▸ **WHAT IS NEEDED**: In the data below, find the line containing "Preise inkl. MwSt.", then set down that line and every later line up to and including the line containing "[Dalintis LinkedIn] (516, 601)", exactly.

Stored items:
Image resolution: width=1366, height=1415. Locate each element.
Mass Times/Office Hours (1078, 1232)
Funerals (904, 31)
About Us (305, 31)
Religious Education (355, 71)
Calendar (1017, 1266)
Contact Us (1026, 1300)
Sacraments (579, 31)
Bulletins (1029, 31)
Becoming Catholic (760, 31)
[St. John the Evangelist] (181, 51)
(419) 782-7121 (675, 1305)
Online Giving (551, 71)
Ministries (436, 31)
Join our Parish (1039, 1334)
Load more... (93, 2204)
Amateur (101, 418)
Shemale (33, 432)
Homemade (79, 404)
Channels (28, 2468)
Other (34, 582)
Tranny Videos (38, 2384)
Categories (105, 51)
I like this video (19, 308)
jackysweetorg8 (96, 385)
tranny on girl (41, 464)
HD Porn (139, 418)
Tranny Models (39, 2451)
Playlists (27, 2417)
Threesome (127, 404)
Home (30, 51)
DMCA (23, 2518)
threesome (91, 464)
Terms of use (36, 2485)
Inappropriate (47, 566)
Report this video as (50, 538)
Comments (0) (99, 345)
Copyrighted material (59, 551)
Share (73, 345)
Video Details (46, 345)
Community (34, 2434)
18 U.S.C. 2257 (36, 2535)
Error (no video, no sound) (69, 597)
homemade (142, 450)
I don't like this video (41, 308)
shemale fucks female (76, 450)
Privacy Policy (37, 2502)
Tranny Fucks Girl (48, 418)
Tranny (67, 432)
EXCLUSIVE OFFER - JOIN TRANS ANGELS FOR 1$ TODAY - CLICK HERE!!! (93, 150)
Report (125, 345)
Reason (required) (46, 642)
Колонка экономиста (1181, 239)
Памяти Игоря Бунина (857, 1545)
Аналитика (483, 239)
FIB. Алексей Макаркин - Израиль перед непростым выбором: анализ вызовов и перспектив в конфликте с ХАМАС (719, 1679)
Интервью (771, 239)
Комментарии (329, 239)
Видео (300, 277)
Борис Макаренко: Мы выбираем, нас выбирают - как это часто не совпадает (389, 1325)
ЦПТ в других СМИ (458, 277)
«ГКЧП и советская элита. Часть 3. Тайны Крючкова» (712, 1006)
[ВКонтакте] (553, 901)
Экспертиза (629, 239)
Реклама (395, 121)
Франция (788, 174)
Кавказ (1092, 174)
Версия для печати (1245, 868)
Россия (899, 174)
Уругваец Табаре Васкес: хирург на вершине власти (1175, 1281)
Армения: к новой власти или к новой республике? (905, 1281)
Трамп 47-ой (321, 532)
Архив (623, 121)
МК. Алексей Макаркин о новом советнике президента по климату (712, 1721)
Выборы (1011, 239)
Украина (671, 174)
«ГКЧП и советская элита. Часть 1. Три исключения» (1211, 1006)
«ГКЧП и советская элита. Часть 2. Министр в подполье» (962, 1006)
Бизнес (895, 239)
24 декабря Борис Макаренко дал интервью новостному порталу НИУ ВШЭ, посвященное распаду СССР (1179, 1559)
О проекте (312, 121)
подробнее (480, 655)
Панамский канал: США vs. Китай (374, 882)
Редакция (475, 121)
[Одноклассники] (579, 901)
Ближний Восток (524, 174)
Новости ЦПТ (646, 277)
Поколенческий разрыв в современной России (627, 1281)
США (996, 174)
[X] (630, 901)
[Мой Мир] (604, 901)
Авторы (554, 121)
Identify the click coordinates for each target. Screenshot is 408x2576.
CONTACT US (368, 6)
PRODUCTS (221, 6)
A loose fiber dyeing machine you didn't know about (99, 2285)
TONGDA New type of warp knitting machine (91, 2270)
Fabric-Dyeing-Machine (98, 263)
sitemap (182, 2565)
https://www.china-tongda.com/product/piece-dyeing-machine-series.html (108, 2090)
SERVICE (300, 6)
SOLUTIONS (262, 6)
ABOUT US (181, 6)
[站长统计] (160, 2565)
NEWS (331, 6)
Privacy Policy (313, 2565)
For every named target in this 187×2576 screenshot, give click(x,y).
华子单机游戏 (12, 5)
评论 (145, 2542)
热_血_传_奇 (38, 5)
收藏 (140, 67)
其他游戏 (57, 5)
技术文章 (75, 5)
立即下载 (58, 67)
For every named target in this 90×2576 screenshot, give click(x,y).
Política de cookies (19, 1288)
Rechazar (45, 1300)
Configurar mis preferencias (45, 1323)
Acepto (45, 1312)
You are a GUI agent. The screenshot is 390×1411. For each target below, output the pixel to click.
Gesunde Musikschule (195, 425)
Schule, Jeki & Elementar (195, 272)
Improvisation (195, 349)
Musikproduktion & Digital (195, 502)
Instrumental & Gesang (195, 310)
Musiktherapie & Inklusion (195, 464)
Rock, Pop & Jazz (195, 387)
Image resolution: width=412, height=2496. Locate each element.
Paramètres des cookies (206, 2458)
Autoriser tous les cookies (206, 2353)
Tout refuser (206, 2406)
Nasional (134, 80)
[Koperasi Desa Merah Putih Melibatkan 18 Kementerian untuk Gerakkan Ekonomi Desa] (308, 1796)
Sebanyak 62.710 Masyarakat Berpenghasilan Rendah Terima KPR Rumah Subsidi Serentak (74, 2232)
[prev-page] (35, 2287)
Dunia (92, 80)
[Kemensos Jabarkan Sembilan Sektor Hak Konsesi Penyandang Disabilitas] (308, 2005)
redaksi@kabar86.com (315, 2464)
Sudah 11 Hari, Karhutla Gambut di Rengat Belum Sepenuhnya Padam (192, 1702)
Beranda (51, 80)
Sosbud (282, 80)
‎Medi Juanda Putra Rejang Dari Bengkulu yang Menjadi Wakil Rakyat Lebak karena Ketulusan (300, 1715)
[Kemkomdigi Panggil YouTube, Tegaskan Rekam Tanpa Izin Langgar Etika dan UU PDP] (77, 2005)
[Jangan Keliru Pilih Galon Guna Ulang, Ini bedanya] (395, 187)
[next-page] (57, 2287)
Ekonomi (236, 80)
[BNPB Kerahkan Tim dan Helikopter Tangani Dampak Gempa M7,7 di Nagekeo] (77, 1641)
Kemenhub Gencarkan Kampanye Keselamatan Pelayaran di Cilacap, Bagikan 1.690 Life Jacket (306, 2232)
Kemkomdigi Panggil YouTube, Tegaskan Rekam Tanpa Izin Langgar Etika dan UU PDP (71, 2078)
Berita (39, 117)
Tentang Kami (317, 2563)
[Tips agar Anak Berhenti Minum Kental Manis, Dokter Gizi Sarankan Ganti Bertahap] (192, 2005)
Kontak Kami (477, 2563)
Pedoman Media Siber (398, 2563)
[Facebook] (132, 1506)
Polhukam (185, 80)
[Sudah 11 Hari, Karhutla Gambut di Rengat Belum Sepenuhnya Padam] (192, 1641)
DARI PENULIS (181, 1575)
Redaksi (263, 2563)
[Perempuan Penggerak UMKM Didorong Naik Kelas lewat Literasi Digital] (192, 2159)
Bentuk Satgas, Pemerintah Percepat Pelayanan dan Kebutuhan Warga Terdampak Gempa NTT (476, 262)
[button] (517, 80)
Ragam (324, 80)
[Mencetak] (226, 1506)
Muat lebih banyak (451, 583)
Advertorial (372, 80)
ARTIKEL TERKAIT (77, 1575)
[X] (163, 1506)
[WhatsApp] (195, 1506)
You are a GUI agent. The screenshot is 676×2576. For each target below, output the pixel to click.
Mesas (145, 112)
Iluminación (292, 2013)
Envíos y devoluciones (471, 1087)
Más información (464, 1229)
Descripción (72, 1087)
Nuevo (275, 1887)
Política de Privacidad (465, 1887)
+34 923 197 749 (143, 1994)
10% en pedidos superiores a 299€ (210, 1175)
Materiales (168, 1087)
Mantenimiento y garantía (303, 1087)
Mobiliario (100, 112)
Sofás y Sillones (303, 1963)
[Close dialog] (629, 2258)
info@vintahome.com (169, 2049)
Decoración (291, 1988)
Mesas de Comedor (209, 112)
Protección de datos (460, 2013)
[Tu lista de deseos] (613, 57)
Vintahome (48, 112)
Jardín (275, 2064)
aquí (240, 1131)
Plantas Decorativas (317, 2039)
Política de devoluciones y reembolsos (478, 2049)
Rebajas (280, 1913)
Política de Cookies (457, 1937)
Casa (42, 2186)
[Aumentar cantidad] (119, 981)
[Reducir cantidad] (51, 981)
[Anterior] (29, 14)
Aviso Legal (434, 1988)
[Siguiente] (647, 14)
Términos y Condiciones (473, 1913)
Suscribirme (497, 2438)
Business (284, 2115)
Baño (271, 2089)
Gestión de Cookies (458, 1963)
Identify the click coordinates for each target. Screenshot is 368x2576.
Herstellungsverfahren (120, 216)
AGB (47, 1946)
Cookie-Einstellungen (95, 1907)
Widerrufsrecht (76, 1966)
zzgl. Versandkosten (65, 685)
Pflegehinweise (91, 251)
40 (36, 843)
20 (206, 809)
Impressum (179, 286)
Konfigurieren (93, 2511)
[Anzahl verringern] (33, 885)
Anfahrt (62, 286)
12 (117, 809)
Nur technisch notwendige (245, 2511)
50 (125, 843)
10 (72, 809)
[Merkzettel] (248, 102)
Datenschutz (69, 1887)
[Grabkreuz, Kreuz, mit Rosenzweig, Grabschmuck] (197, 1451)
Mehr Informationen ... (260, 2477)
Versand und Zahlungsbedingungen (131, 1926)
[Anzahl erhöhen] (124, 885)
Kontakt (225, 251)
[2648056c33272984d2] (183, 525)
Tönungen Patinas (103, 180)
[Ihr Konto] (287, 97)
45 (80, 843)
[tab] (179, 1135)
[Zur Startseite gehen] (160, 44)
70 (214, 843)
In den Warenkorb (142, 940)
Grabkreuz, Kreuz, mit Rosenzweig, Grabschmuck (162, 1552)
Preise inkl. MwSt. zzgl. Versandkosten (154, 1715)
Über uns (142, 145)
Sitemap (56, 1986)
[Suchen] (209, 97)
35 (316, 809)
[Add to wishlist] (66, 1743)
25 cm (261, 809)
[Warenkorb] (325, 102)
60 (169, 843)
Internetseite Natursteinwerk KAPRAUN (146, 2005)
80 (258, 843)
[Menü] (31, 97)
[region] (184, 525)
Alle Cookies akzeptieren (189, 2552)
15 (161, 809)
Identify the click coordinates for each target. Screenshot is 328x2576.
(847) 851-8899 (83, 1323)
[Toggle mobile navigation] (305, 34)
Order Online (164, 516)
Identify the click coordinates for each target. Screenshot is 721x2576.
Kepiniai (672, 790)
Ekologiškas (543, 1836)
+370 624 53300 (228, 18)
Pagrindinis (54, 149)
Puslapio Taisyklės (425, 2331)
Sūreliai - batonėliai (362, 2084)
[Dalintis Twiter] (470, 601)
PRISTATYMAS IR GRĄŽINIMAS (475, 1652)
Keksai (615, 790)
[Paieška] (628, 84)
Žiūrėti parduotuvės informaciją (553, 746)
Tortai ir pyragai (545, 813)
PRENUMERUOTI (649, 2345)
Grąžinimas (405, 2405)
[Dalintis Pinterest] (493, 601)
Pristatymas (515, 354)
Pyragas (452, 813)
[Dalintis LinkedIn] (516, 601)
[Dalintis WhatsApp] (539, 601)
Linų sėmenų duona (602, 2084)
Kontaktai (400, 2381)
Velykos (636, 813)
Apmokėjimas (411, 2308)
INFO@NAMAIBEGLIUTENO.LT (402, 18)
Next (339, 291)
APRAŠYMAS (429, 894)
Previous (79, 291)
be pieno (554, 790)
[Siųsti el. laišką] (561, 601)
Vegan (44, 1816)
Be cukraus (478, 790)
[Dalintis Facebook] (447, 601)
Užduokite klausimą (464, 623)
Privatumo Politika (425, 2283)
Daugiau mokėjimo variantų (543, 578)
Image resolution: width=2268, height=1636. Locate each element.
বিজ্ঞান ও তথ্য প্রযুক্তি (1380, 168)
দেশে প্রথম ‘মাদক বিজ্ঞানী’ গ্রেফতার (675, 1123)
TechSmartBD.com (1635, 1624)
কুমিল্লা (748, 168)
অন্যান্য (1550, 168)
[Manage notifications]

▸ **SOLUTION TO THIS TASK**:
Preise inkl. MwSt. zzgl. Versandkosten (154, 1715)
Über uns (142, 145)
Sitemap (56, 1986)
[Suchen] (209, 97)
35 (316, 809)
[Add to wishlist] (66, 1743)
25 cm (261, 809)
[Warenkorb] (325, 102)
60 (169, 843)
Internetseite Natursteinwerk KAPRAUN (146, 2005)
80 (258, 843)
[Menü] (31, 97)
[region] (184, 525)
Alle Cookies akzeptieren (189, 2552)
15 (161, 809)
Identify the click coordinates for each target. Screenshot is 328x2576.
(847) 851-8899 (83, 1323)
[Toggle mobile navigation] (305, 34)
Order Online (164, 516)
Identify the click coordinates for each target. Screenshot is 721x2576.
Kepiniai (672, 790)
Ekologiškas (543, 1836)
+370 624 53300 (228, 18)
Pagrindinis (54, 149)
Puslapio Taisyklės (425, 2331)
Sūreliai - batonėliai (362, 2084)
[Dalintis Twiter] (470, 601)
PRISTATYMAS IR GRĄŽINIMAS (475, 1652)
Keksai (615, 790)
[Paieška] (628, 84)
Žiūrėti parduotuvės informaciją (553, 746)
Tortai ir pyragai (545, 813)
PRENUMERUOTI (649, 2345)
Grąžinimas (405, 2405)
[Dalintis Pinterest] (493, 601)
Pristatymas (515, 354)
Pyragas (452, 813)
[Dalintis LinkedIn] (516, 601)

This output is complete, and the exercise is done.